AK.2: art as related to the actual process of creating art (“Painting is art”).

AK.3: art as related to the concrete work (“That is art!”).

AK.4: art as related to the entire oeuvre of an artist (“His art extends to numerous genres”).

In addition, on the macro level three different usages of the word art can be denoted with the symbol (BK):

BK.1: art as an episodic event within a specific supra-individual social institution (such as musical styles like jazz, rap, classical music…; or different media in fine art like performance, painting, photography … [“Photography is the art form that appeals most to me”]).

BK.2: art as a specific supra-individual social institution (artistic genres such as music, fine art, theatre …; on this level of usage the concept of “art” is often limited to fine art, even in specialist and academic discourse [“The museum presents art of the nineteenth century”]).

BK.3: art as a non-specific supra-individual social institution (Art – even on this level the term is used solely as an uncountable “mass noun”. In other words, the concept cannot be used in a plural form – if I talk about the arts I am referring, for example, to the concept’s usage as defined in BK.2 [“Art is fundamental to the human condition”]).

Each of the various usages of the word art in turn engenders its own specific concept of “art” which likewise corresponds to a specific conceptual category (as described in Wittgenstein’s Concepts with blurred edges: these are to be understood as concepts that possess neither clear boundaries nor consistent criteria denoting what is included in the category and what is not [such as the concept of “house”]).
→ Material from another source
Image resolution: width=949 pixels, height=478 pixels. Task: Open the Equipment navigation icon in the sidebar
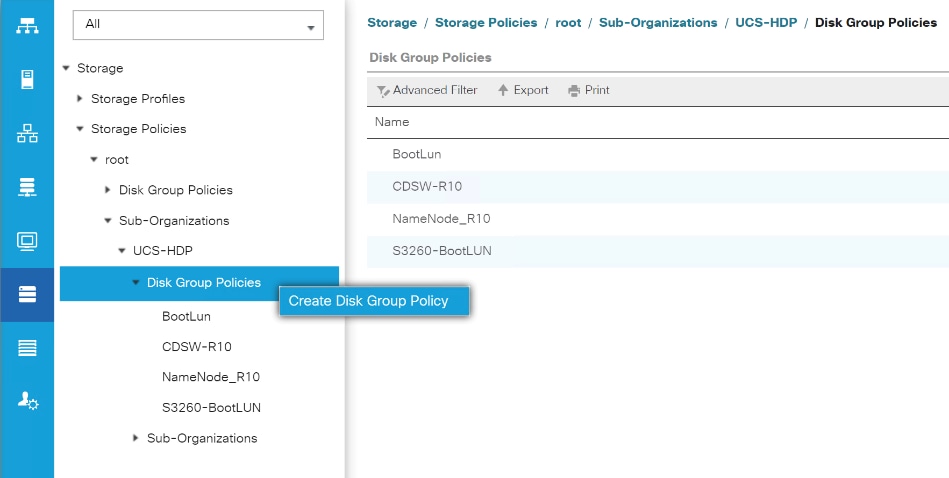(27, 25)
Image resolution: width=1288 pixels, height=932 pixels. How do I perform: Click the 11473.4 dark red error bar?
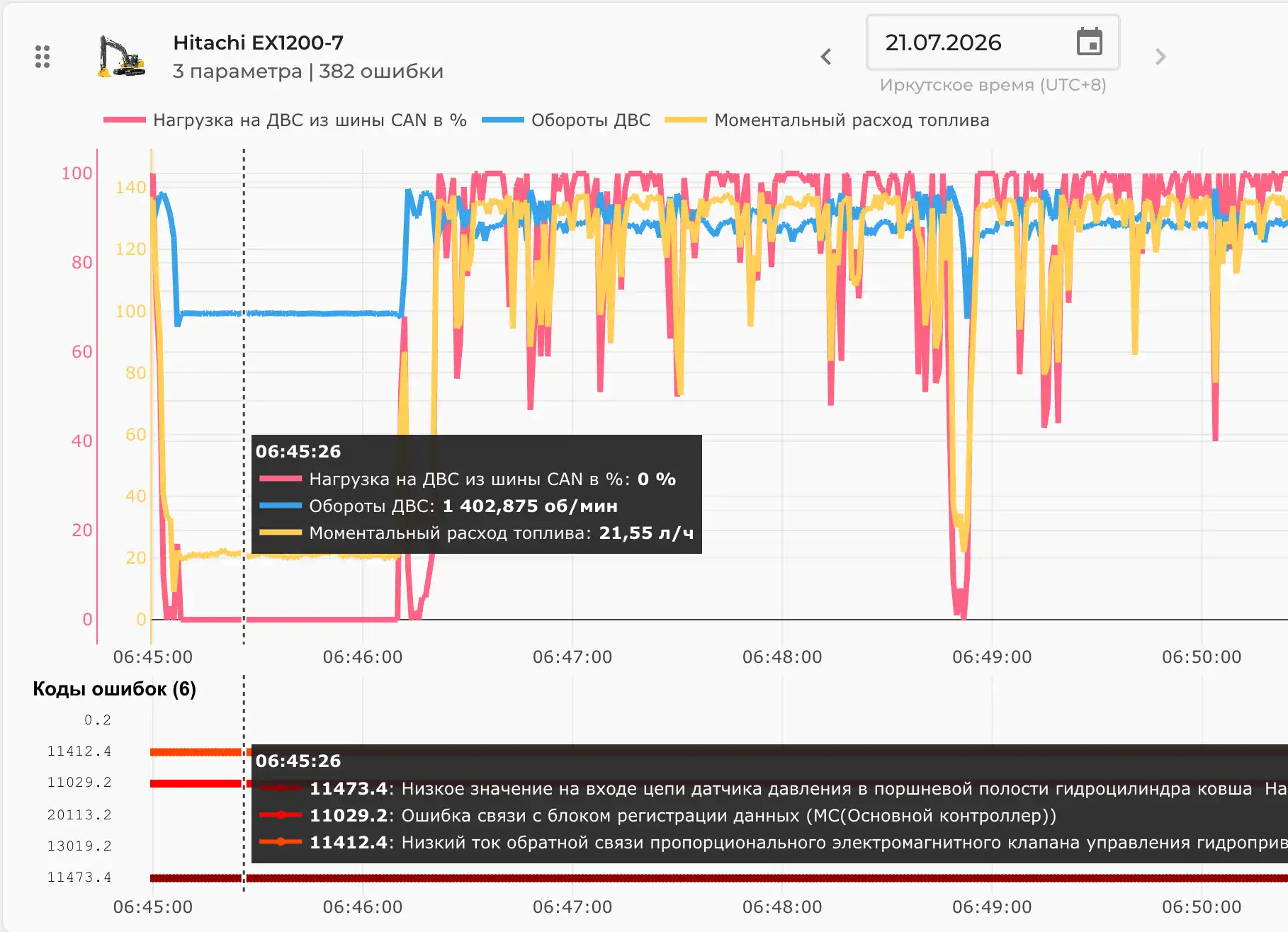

What in logical terms needs to be distinguished from these established usages of the word art is the process of ascription, in other words the actual act of attributing something as art. The most frequently encountered case of ascription is probably that of designating a single work as art (AK.3). But an ascription of this kind can equally concern an artist‘s oeuvre (AK.4), a style or a medium (BK.1), or even a genre (BK.2).

In structural terms, by being based on the singular usage of acting individuals, an ascription can also initiate the establishment of a new or modified usage of the word art. If an acting individual constantly ascribes something as art this can acquire a certain regularity which in some circumstances might then be endorsed by other people. The collective, unintended and unplanned result of such individual ascriptions and endorsements might be that at a particular point in time x a certain group y jointly designates a certain work z (but equally too: an oeuvre, a style, a medium or a genre) as art. But this is by no means to say that the members of this society will also all concur on the usage of the work art.

Can a roaring stag be art?

One consequence of this argument is that neither does it behoove prominent representatives of the social group of art experts to define the usage of the word art in the areas of its use, nor is it in their remit to bindingly determine which work at a point in time x should within a particular culture/society/speech group y be subsumed in the category of works of art. Both the linguistic designation and the ascription are instead the result of a process guided by the unseen hand. In each case art is that which, according to general consensus within any speech community, is called art on all levels of its use.

Image above the article: Marcel Duchamp, Fountain (1917). Photo: FHKE (Flickr).


[1] It might be considered a shortcoming of this article that it does not address the distinction between normative and descriptive concepts of art. The reason for this is due simply to the purpose of this study. The text is concerned primarily with systematically demonstrating the fundamental structures in the use of the word art.
[2] “Among all the individuals that are linked together by speech, some sort of average will be set up: all will reproduce – not exactly of course, but approximately – the same signs united with the same concepts.” Ferdinand de Saussure, Course in General Linguistics, New York, 1959, p. 15.
[3] Rudi Keller, On Language Change: The invisible Hand in Language, trans. by Brigitte Nerlich, London/New York, 1994. The concept of the invisible hand was first coined by the Scottish philosopher and economist Adam Smith in his 1776 work The Wealth of Nations (Book IV, chap. II, paragraph IX).